LED inks use UV reactants that cure throughout the LED spectrum. What he calls “the sweet spot” for curing with LED inks is exceptionally narrow, and LED ink manufacturers have room to boost in this way.

“What it means for that user in the printers is right now, LED has limitations to slower printers,” Schlimme said. “Because that sweet spot is a little narrower, we will need to print slower to hit that sweet spot.”

He said some printers make use of a hybrid of UV and UV LED, with the UV LED employed to pin the drop and control dot gain. “But the only way they could have a full cure would be to cure with mercury arc,” he said. “On the printers that are LED only, there’s difficulty maintaining faster speeds and obtaining a sufficient cure.”

An additional advantage for traditional UV is the UV LED lamps are extremely expensive, but market forces will probably drive that cost down, Schlimme said. Ink manufacturers too will continue dexjpky07 attempt to advance inks, endeavoring to widen the sweet spot, and during this process enable faster curing to occur.

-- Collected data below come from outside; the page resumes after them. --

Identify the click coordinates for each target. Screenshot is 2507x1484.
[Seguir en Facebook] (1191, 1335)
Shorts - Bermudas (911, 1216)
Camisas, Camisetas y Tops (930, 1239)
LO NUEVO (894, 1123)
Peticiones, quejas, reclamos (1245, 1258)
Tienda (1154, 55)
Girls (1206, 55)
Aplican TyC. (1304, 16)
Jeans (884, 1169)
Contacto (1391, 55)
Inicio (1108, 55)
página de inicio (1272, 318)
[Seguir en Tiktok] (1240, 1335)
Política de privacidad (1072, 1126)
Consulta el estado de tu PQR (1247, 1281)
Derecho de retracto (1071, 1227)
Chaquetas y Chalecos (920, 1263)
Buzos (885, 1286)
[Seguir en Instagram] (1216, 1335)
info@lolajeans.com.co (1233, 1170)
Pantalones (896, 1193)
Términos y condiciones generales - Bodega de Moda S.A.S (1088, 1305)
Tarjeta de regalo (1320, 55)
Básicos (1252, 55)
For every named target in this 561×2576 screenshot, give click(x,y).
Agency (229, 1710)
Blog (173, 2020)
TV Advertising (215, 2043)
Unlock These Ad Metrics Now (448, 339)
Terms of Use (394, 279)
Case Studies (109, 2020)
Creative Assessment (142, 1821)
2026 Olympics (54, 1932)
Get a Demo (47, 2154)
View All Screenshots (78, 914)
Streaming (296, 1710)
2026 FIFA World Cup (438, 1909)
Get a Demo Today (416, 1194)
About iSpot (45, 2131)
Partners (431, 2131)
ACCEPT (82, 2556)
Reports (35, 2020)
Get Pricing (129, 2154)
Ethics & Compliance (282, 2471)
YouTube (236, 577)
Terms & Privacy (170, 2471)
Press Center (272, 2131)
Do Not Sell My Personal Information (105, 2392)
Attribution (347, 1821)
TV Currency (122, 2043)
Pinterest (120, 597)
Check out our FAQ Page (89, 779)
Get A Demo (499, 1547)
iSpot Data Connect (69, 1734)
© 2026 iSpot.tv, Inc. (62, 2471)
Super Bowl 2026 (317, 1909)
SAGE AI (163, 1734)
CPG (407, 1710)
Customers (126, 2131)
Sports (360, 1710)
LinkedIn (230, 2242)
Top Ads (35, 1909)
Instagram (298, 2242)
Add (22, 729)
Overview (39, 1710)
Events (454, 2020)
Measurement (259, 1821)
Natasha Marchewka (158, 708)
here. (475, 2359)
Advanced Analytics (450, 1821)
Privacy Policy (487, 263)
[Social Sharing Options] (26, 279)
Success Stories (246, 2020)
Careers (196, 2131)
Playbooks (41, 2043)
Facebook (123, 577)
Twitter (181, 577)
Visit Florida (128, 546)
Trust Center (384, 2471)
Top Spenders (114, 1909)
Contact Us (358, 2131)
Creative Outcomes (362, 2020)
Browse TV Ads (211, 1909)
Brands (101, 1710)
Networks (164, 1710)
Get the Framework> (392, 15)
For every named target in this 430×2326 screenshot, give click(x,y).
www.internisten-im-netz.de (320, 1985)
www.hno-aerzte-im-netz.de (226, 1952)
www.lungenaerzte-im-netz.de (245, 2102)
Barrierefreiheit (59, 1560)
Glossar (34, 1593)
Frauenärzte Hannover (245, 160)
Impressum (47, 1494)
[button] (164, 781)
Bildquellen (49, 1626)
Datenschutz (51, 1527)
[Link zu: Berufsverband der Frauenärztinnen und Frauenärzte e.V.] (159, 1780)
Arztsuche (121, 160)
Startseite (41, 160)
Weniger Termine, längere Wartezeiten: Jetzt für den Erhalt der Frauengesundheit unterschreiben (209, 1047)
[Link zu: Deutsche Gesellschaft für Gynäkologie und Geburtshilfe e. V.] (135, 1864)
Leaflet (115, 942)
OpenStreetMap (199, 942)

“But today, t-shirt printer cannot support the higher speeds required of production-class printers,” he added. “Screen and Inca continues to engineer the ideal combination of technology for speed and quality.”

The ability to focus more attention on printing as well as on new opportunities is among the chief advantages of UV LED technology, experts say. VanHorn noted the wider array of substrates available allow PSPs to consider new markets.

“For example, items which were previously outsourced because materials were too delicate for hot lamp curing can now be completed in house, securing all revenue and margin for the job, enabling an individual to possess complete control over quality and delivery,” he was quoted saying. “Since all the different substrates is virtually unlimited, print providers can offer higher-value alternatives that were previously unrealistic because of technology limitations of costs.”

Enjoying consistent color output and curing energy means operators can focus much more about the printing, and much less about the tweaking of color or lamp power, added Goodearl. “Those concerns are gone,” he asserts. “They can also buy thinner materials that bring about lower shipping costs and fewer expense.”